The first time I ever met my mother in Persia was a few years ago, in an office cubicle in the back of the local bank.

She was sitting on a stool with the other women of her family, some of whom were in the process of moving out.

As the bank manager walked by, he saw me and asked what I was doing there.

I told him it was my job to make sure she didn’t leave, and I would just have to wait.

“Don’t worry, I’ll take care of her,” he said.

“It’s my job.”

I was just about to turn the corner, when I saw her.

She stopped and said: “What are you doing here?”

I said: I am here to make money.

I said, “I am not going anywhere.” “

You’re not going to make much money here,” she said.

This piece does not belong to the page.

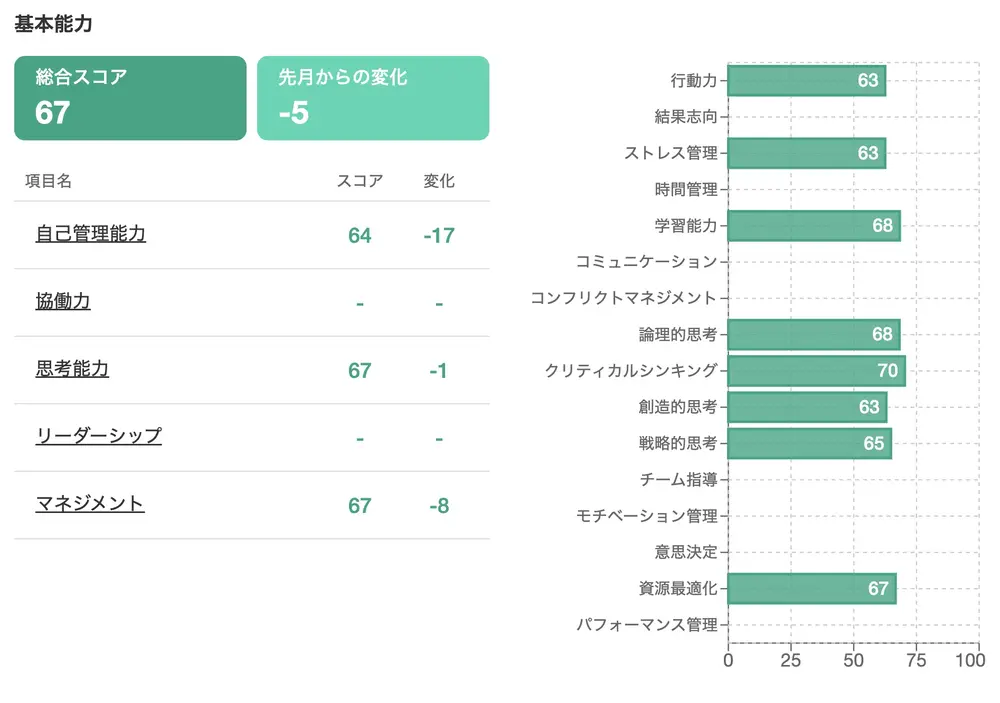Click the 自己管理能力 score value 64
The image size is (1000, 703).
[360, 236]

I said, “I am not going anywhere.”

I didn’t even know her, just a girl from the bank who was always there for me.

We spent a lot of time in the office, talking, laughing, laughing and sometimes getting into arguments about money.

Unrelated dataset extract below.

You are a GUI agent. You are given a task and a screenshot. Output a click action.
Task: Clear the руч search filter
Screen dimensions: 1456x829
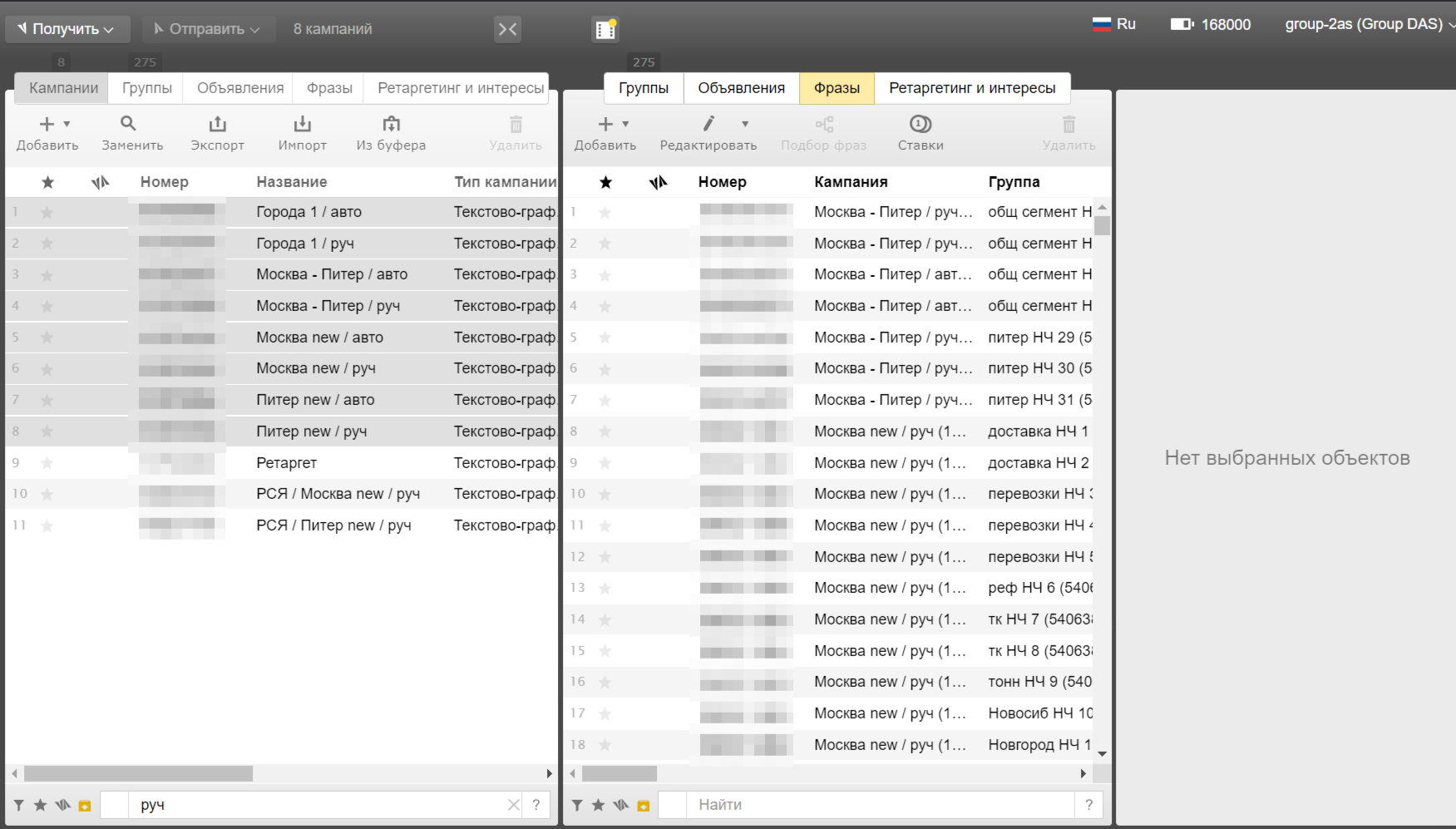click(513, 805)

My mother would take my brother and me to the cinema, the theatre or to a concert.

My father would give us all a lot to eat, even if he wasn’t able to buy any of it.

My mum had a very demanding job, and she was always looking after me, helping me to get the right job and the right salary, or at least make sure that I got the right work.

But she never seemed to care about money at all.

She never thought about what she was going to do with her life, even though she had the means to do so.

My parents were divorced, and my mother has always wanted to be a stay-at-home mother, but I knew it was impossible.

My dad didn’t want to leave me.

My mom didn’t understand why I wanted to go back to Iran, to work in the banks or the petrol stations.

And I didn´t know how to feel about the whole world.

As a teenager, I was a child of a poor family.

My grandmother was an alcoholic and drug addict, who would beat her two sons with a belt and who even tried to kill them.

When I was three or four, my mother started taking me to Tehran and selling me as a slave to an old man in a bar.

I was told I was too old to work.

The old man told me to go to work at a petrol station and I was sent back to my mother.

My job was to clean the car, while she was washing and cleaning it.

When she left to go work, she gave me some money to buy clothes for my clothes.

She would also take me to see the local cinemas, the cinema halls or the theatre, so that I could watch the movies.

My first job in Iran was at a local cinema, when she got the money to give me clothes, I bought my first film.

When the director left, my mom came back and asked me if I wanted a job.

I replied, “Yes, I would like to work for you”.

She said: No, you can’t work at that cinema, because it is against my religion.

But I said I would.

I never left Iran and never got a job there.

My next job was in a petrol pump, when the money was no longer available.

I asked her to take me and my brother to the petrol station, so we could get the money.

The money had disappeared and I had to buy my own clothes.

I remember asking her: “How can I work here?”

She said that I couldn’t, because my brother was a spy, but then I told her about my religion, and it was the only thing that saved me from being killed.

I worked at the petrol pump for four years, and when I finished, I went back to the bank.

But in my second year of working, I realised I had no idea what I wanted, and wanted to leave the country.

I decided that I would never return to Iran.

My family was living in Tehran at the time, and now they are living in New York.

My sister, mother-in-law, brothers-in‑law and my aunt, sister-in and aunts are all in the US.

The bank manager is still there.

We have a house, a car and some money.

I have never met my father in the States.

My brother was killed in a car accident and I never saw him again.

My brothers-and-sisters-in the US and the US have told me stories about how they are going to see me when they get to the US, and how they don’t know where I am.

I don’t have a clue about my future.